* **INSTRUCTIONS FOR THE TASK**: Look for "agent" in the records and copy every line that has it.

DATA FOR THE TASK below:

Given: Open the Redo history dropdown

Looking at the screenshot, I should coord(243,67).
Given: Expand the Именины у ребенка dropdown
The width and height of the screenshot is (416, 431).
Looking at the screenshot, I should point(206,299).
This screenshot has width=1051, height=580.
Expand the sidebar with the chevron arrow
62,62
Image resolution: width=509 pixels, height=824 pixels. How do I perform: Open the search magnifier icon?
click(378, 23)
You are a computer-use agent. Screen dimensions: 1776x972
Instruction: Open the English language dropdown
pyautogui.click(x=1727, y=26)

End of DATA FOR THE TASK.
DATA FOR THE TASK below:

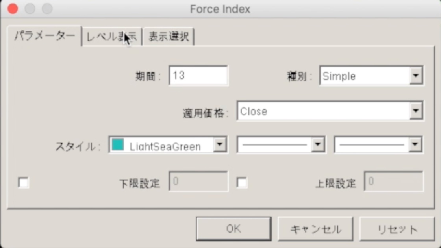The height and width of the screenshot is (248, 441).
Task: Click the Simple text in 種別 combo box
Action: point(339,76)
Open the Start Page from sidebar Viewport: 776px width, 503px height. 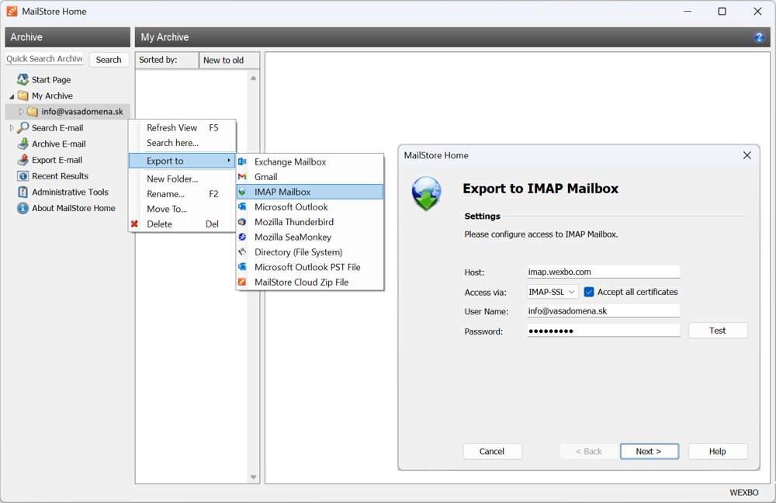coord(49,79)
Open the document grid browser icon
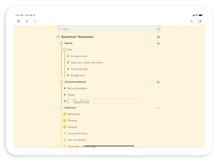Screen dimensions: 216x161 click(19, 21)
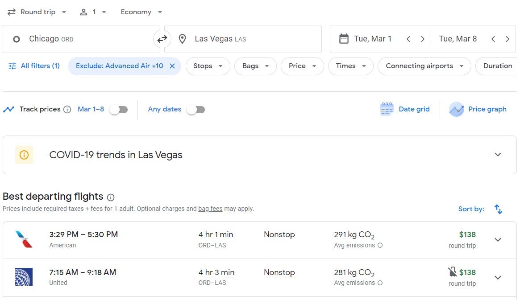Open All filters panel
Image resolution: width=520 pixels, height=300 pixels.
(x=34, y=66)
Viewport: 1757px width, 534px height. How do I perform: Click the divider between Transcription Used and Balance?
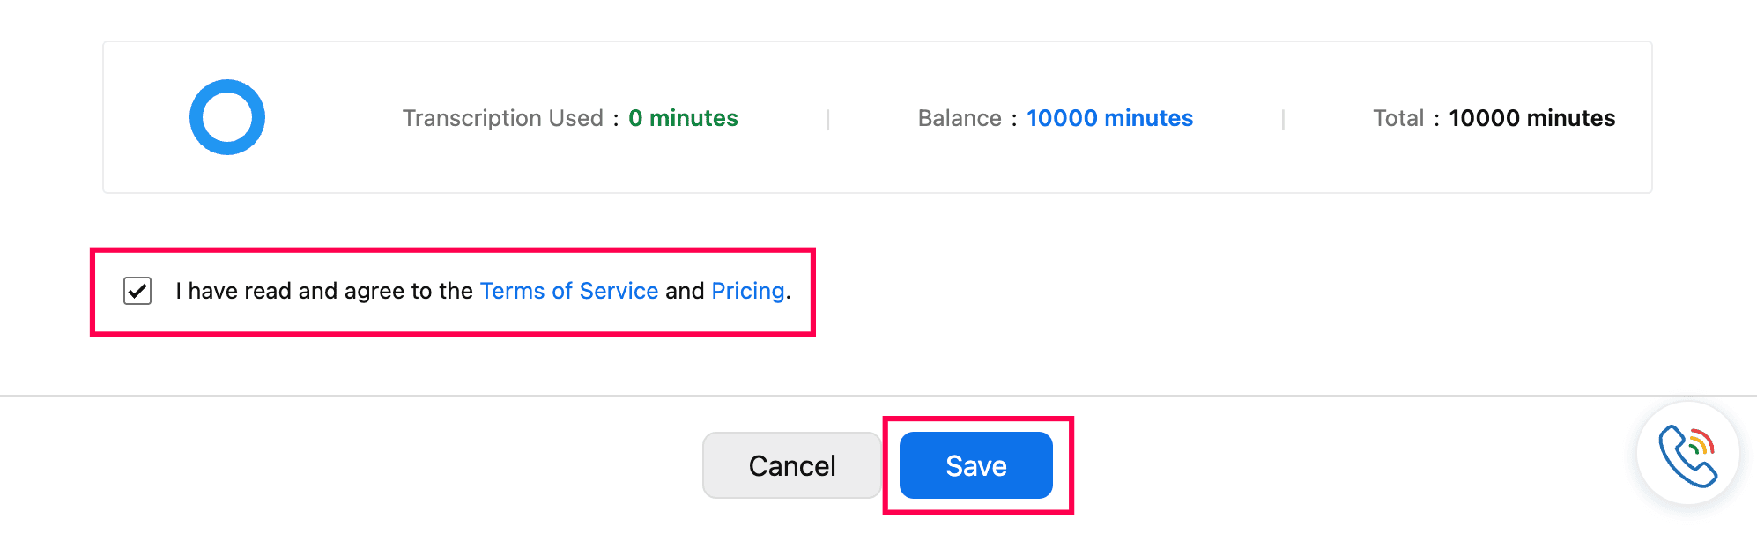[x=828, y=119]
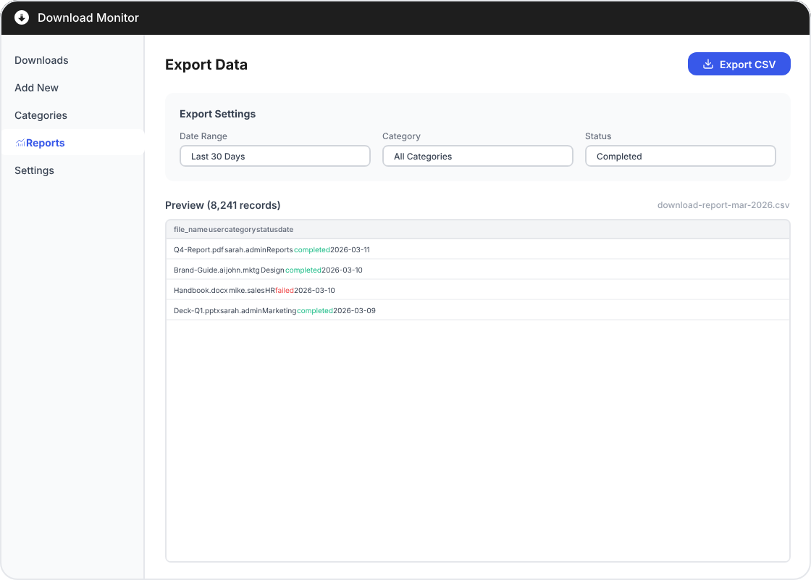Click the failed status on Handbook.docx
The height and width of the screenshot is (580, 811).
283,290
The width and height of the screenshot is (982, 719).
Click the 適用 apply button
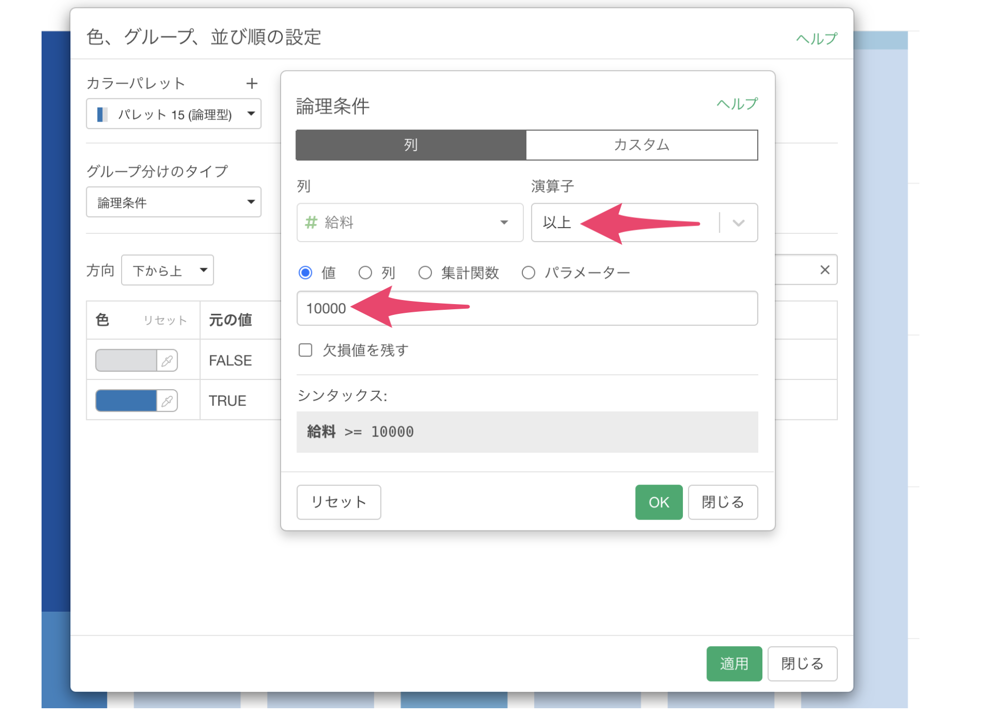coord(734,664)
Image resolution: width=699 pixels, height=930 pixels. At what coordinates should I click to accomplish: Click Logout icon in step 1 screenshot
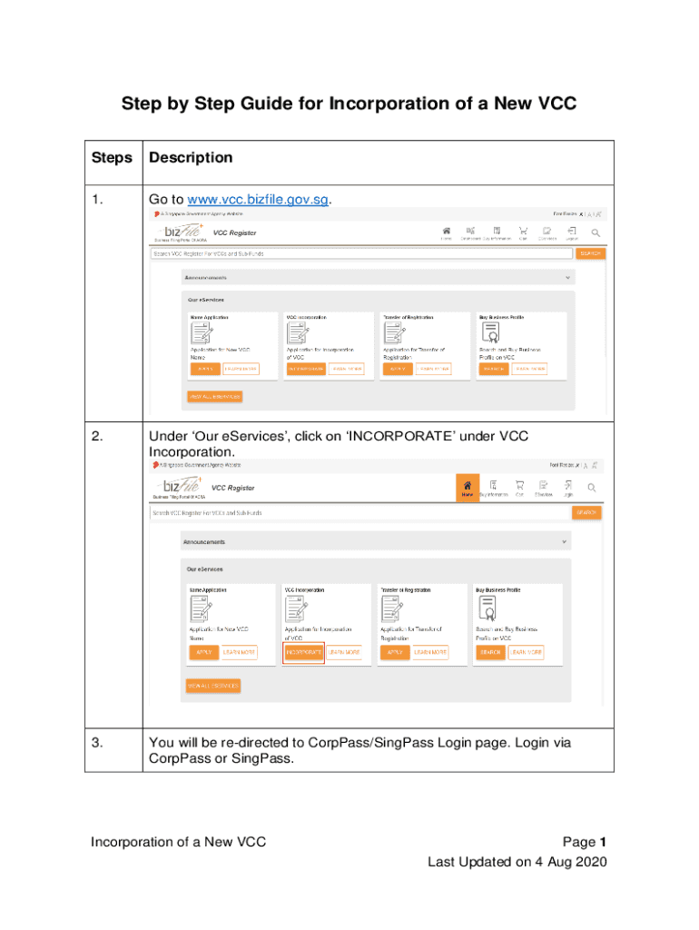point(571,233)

End of DATA FOR THE TASK.
DATA FOR THE TASK below:

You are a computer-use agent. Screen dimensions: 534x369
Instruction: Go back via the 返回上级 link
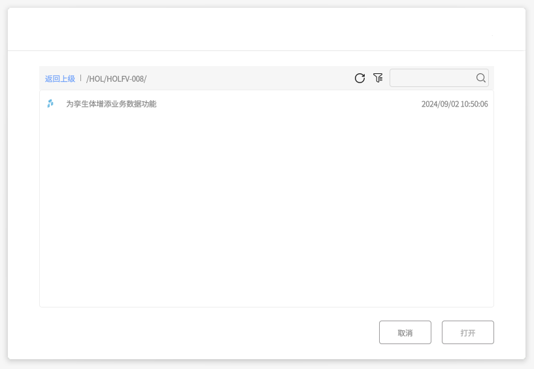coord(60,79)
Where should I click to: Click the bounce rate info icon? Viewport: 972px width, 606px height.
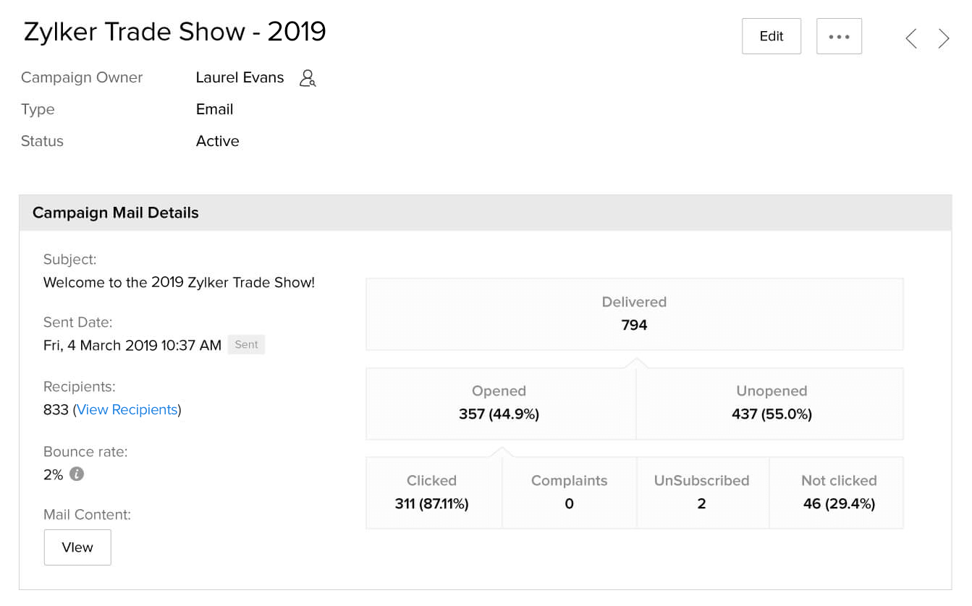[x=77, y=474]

End of DATA FOR THE TASK.

* **TASK SOLUTION**:
You are a computer-use agent. Screen dimensions: 1776x972
You are a computer-use agent. Screen dimensions: 534x369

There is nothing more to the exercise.